> _TASK GOAL_
Everything in the records must be copied exactly except the pictures.
::::::
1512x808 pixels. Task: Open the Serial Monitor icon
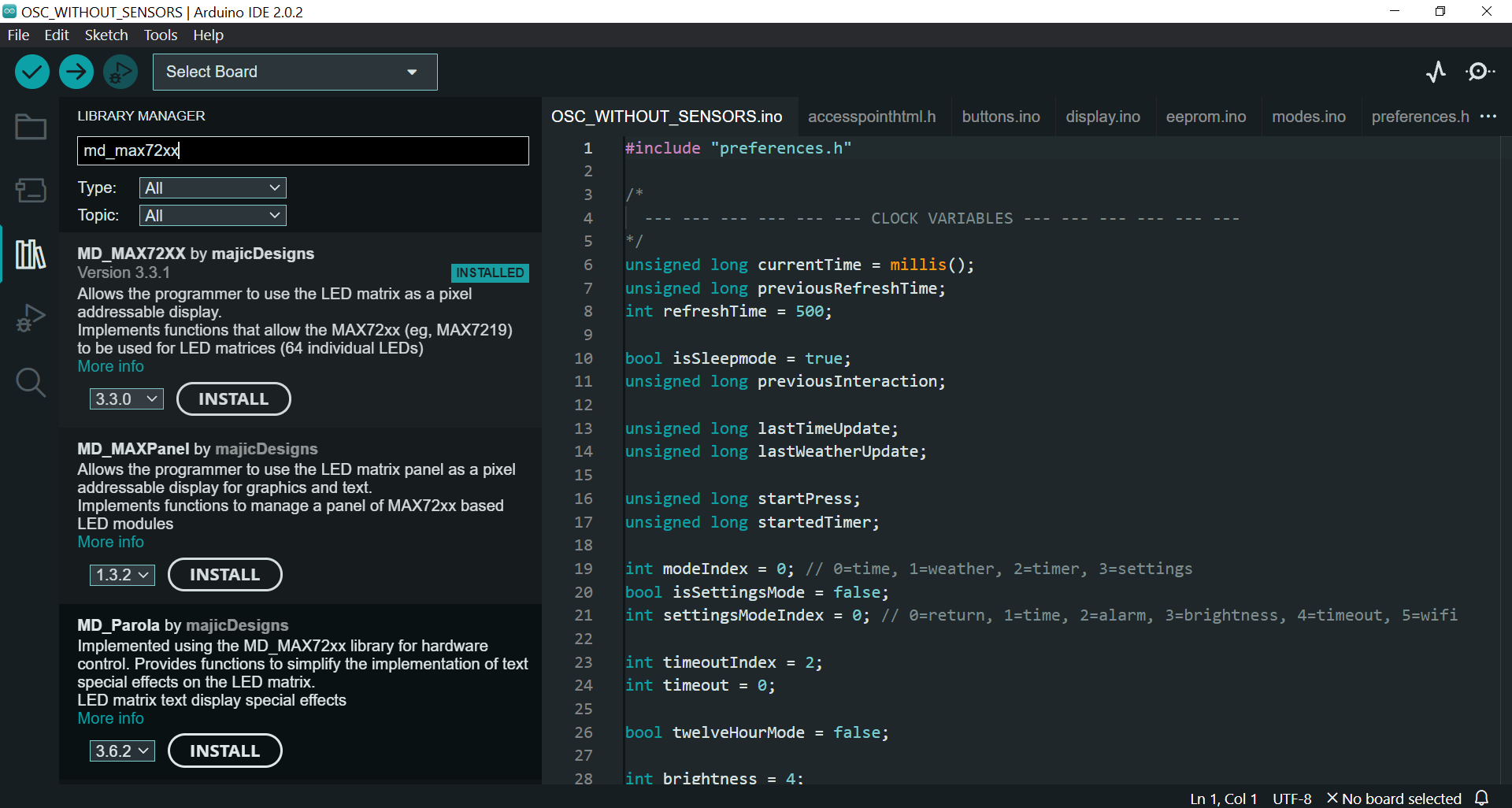(1480, 72)
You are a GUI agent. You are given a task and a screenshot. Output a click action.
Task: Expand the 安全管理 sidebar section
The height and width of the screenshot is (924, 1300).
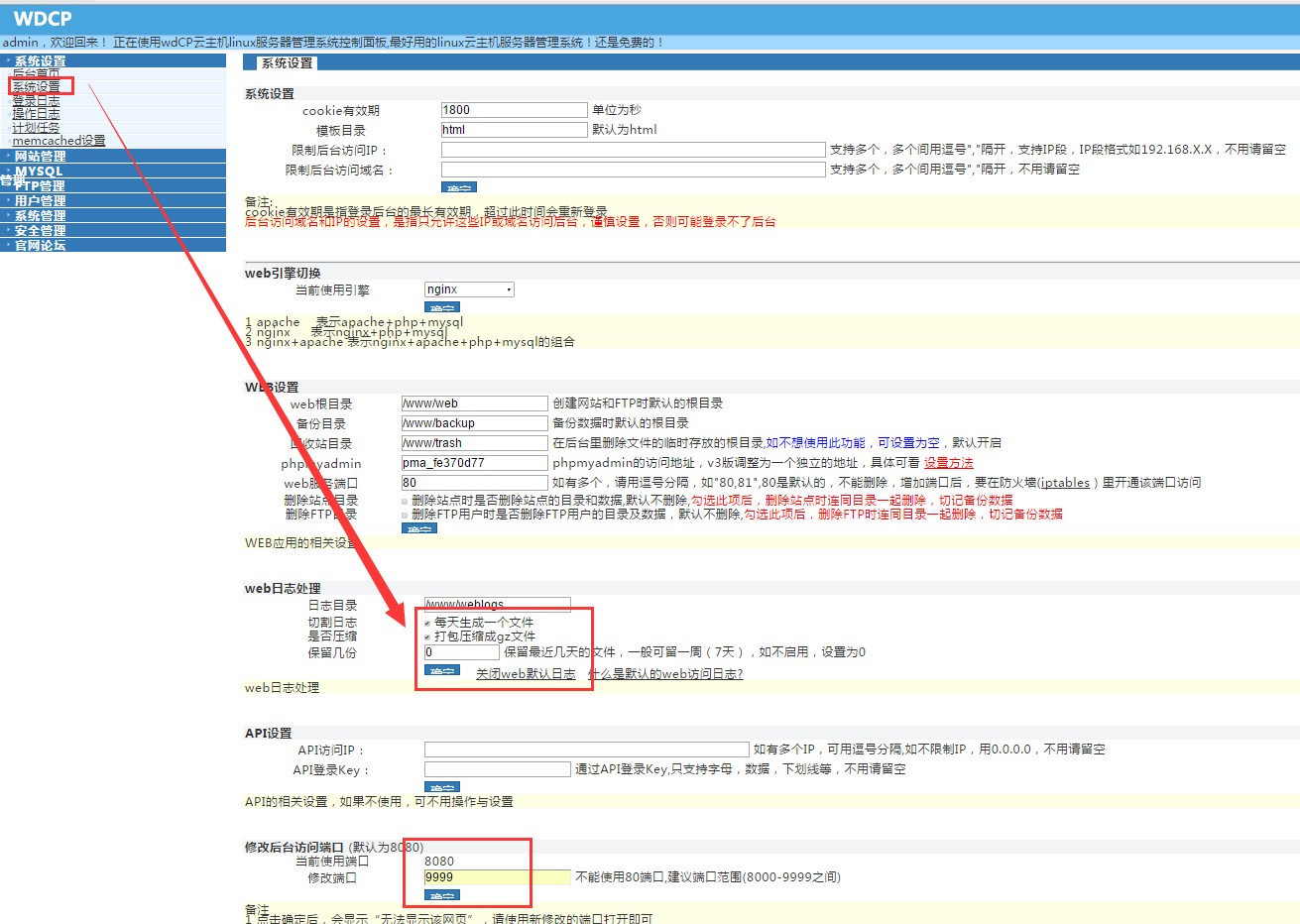pos(40,230)
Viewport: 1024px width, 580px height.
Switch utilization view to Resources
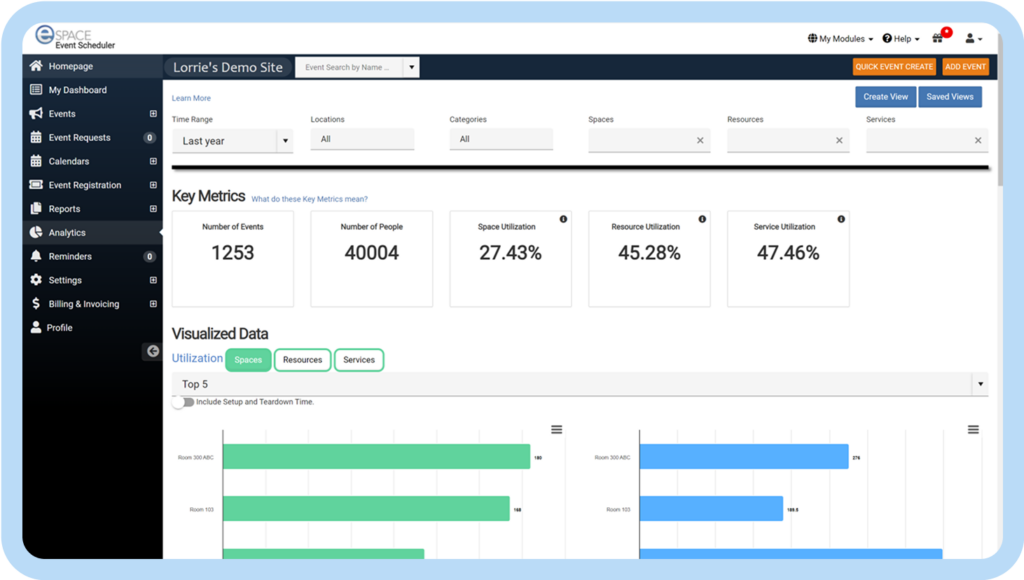coord(302,360)
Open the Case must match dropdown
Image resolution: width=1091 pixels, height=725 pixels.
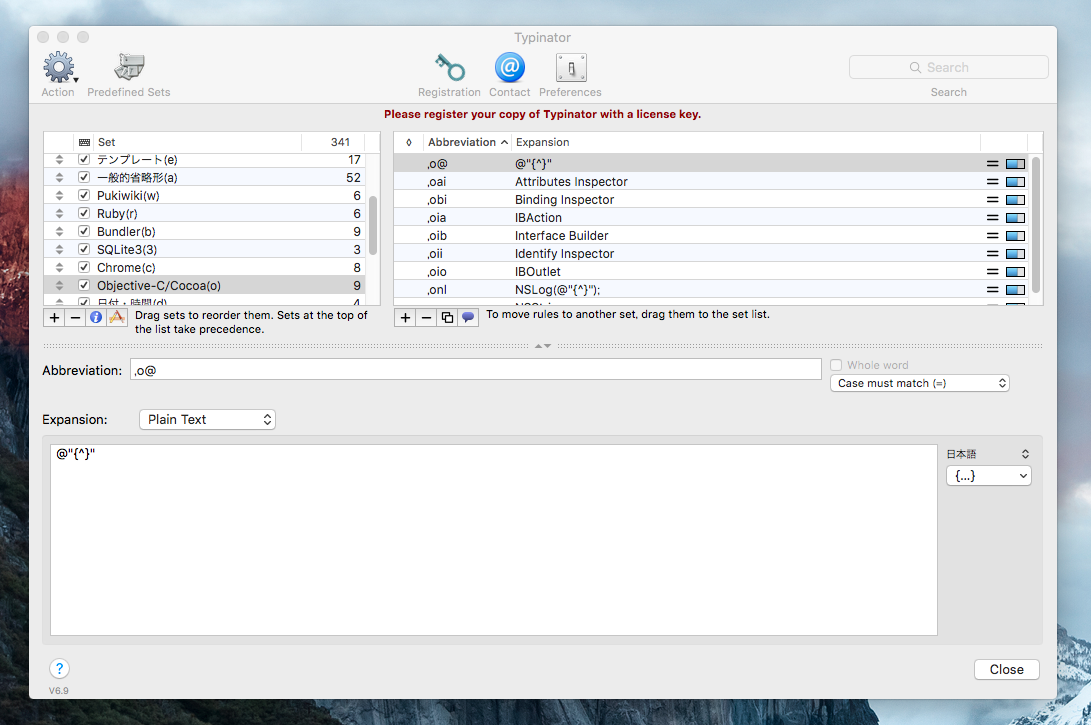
::::::
> _EXPECTED ANSWER_
1512x808 pixels. Task: Open the Serial Monitor icon
(1480, 72)
You are a GUI agent. You are given a task and a screenshot. Output a click action.
Task: Expand the 安全管理 sidebar section
The height and width of the screenshot is (924, 1300).
pos(40,230)
Viewport: 1024px width, 580px height.
Switch utilization view to Resources
coord(302,360)
Open the Case must match dropdown
Image resolution: width=1091 pixels, height=725 pixels.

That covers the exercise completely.